A relation exists between network proximity of molecular entities in interaction networks, functional similarity and association with diseases. The identification of network regions associated with biological functions and pathologies is a major goal in systems biology. We describe a network diffusion-based pipeline for the interpretation of different types of omics in the context of molecular interaction networks. We introduce the network smoothing index, a network-based quantity that allows to jointly quantify the amount of omics information in genes and in their network neighbourhood, using network diffusion to define network proximity. The approach is applicable to both descriptive and inferential statistics calculated on omics data. We also show that network resampling, applied to gene lists ranked by quantities derived from the network smoothing index, indicates the presence of significantly connected genes. As a proof of principle, we identified gene modules enriched in somatic mutations and transcriptional variations observed in samples of prostate adenocarcinoma (PRAD). In line with the local hypothesis, network smoothing index and network resampling underlined the existence of a connected component of genes harbouring molecular alterations in PRAD.

Figure 1. Network diffusion-based analysis of omics for the identification of differentially enriched network regions.

(a) Statistics (descriptive on the left, inferential on the right) of molecular profiles are smoothed by means of network propagation and the network smoothing index is computed. (b) Identification of significantly connected components among genes ranked by ΔS or Sp, and network-based functional analysis.

Figure 2. Performance of differential network smoothing index in simulated datasets containing gene modules enriched in omics information.

(a) Somatic gene mutation relative frequencies ranked in decreasing order to underline mountains and hills. (b) Heatmap of recall values with varying percentage of mountain genes m% and average hill frequency h, calculated on a sample of modules of size M = 100. (c) Fraction of recalled genes for different values of parameter ε with varying ω. (d) Average recall obtained on several toy datasets of different sizes M = {100, 150, 200} and topological density d, for different values of h. (e) Comparison between recall values obtained ranking genes by S or f, for different values of ω, on several toy datasets. (f) Number of links and number of connected genes among the top ranking genes ranked by f or S. (a–f) Simulations were run using STRING PPIs. (c–f) The signal ω was computed with m_% = 0.1.

Figure 3. Identification of significantly connected genes with network resampling p values in simulated datasets containing a gene module enriched in omics information.

Network resampling p values (p_nr) calculated for each rank of gene lists ordered by decreasing values of ΔS in datasets containing gene modules of different size (red lines, M) and signal (ω).
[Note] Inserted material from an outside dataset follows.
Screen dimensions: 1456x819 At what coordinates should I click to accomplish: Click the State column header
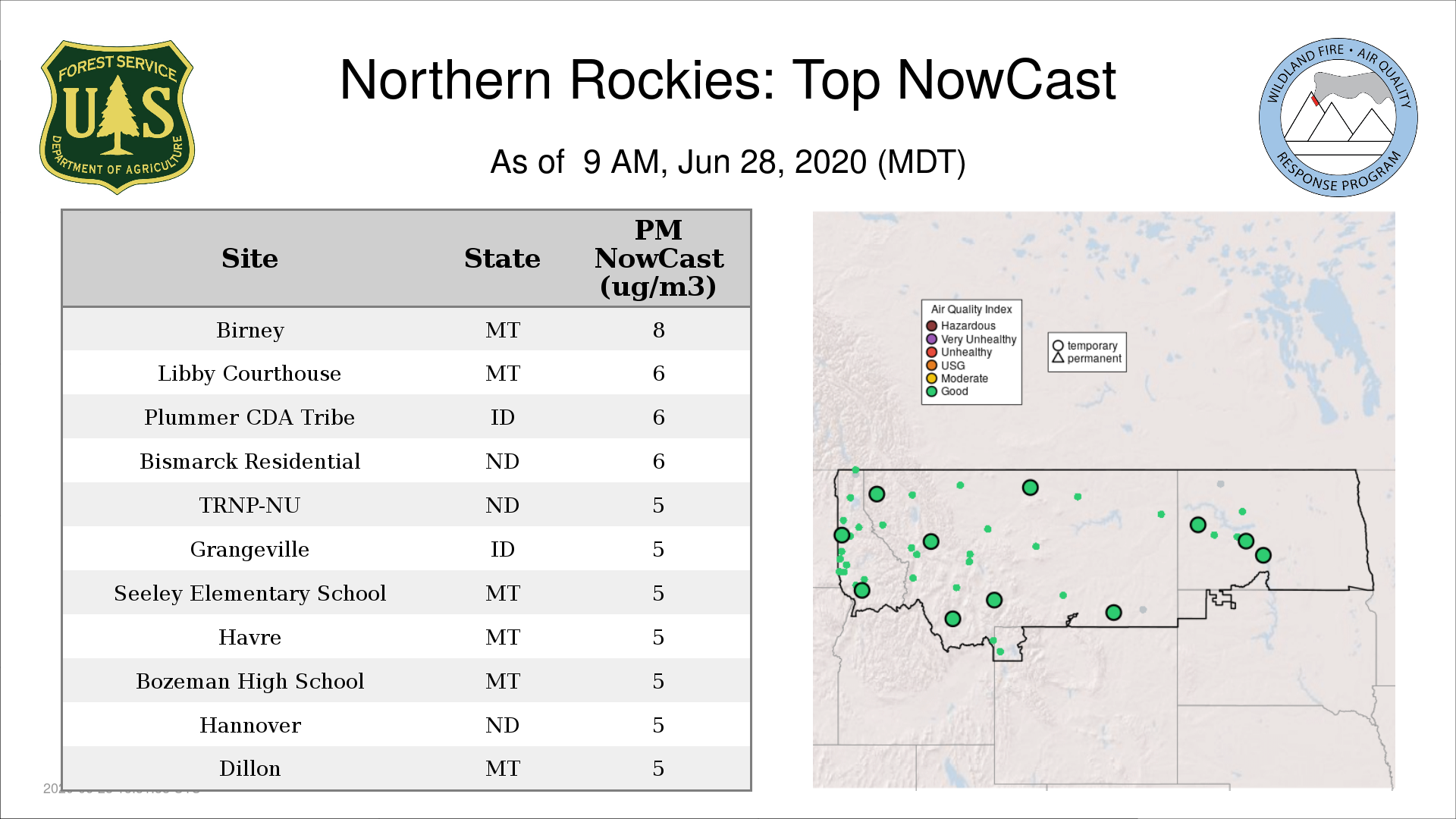502,259
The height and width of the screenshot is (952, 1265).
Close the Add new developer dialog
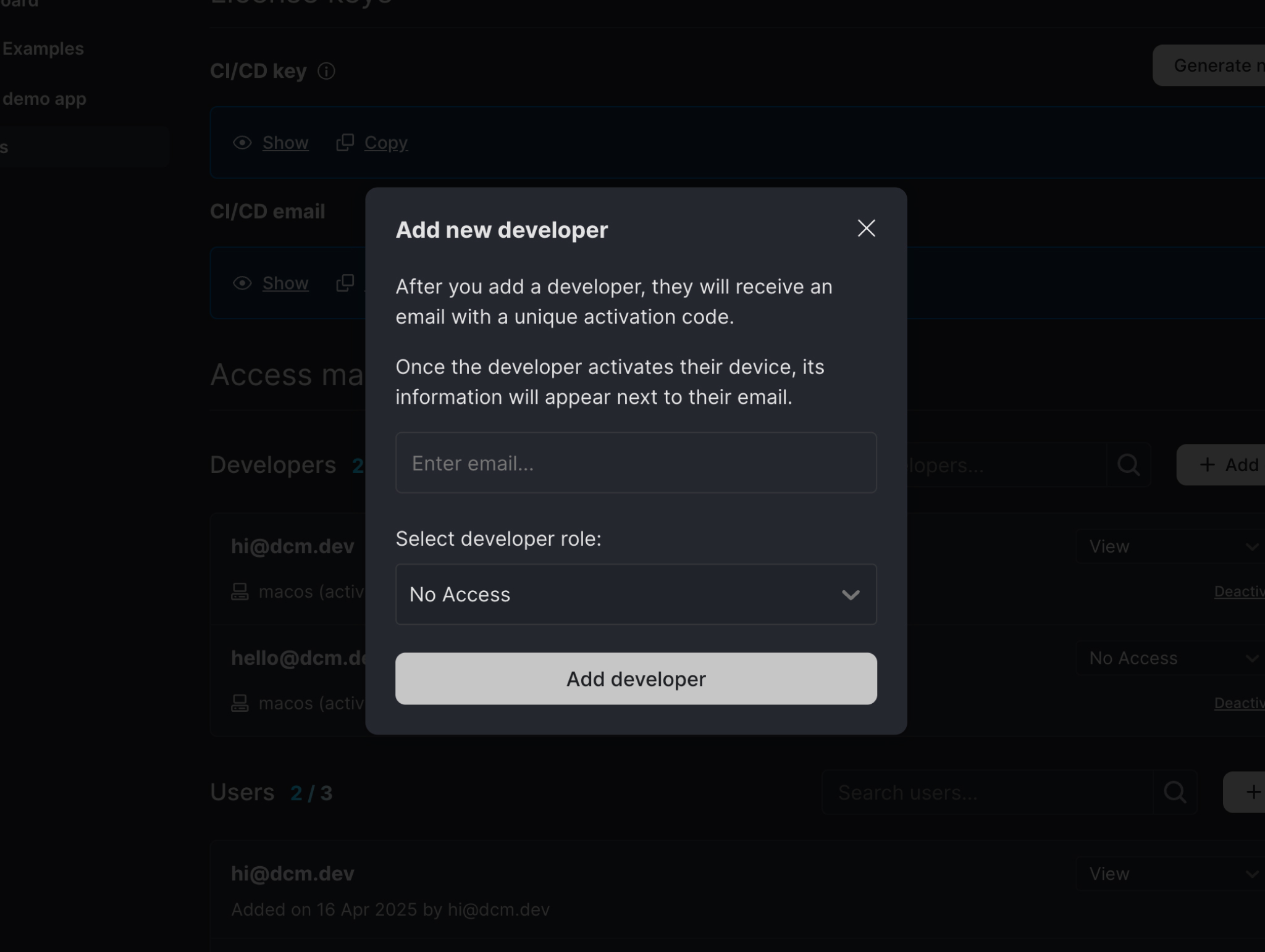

Yellow lines indicate the smallest ranks associated with the presence of significantly connected components. Simulations were run using STRING PPIs.

Figure 4. Comparison of network-based and network-free quantities calculated on somatic mutation and gene expression data from PRAD samples associated with two different prognostic groups.

(a,b) Scatter plot with network-based (y–axis) vs network-free (x–axis) gene scores calculated on PRAD SM (a) and GE (b) data; colours indicate the top 500 genes ranked by network-free (red) or network-based (yellow, blue) scores and the overlaps (brown, purple). (c,d) Number of links (y–axis, left) and number of connected genes (y–axis, right) within the first 500 genes ordered by network-based (ΔS, Sp) and network-free (Δf, lfcp) gene scores, calculated on PRAD SM (c) and PRAD GE (d) data. (a–d) ΔS and Sp were calculated using STRING PPIs and, respectively, ε = 0.25 and ε = 1. (c,d) ^#Number of links (vertical axis, left) or number of veritces (vertical axis, right).

Figure 5. Gene modules enriched in genes with different somatic mutations and gene expression levels between two PRAD prognostic groups.

(a) p_nr value of gene lists ranked by ΔS (SM, yellow) and Sp (GE, blue); vertical lines indicate the top ranking genes selected to be part of the corresponding gene modules. (b) Network of genes belonging to SM module (yellow), GE module (blue) or both (green); square/circle = the gene is/is not ranked by network-free statistics within the first M positions (M = module size); vertex size = the larger the size the higher the gene score (maximum between ΔS and Sp); pink border = genes that occur in at least 10 articles on PRAD (Supplementary Data S1–2). These results were obtained with STRING PPIs.

Figure 6. Network of pathways enriched in genes with different somatic mutations and gene expression levels between two PRAD prognostic groups.

Vertices are pathways with p < 0.003 (GSEA, estimated with permutations) in at least one interactome and links indicate the similarity between pathways (o ≥ 0.95); communities of similar pathways are underlined by pink background and identified by numbers (Supplementary Data S3); pathways that are not similar to any other pathway are not shown; green = pathway found in SM and GE data; yellow = SM only; blue = GE only; circle = pathway found only when using network-based quantities (ΔS or Sp); triangle = pathway found only when using network-free quantities (Δf or lfcp); square = pathway found by network-based quantities and network-free statistics (Supplementary Data S3).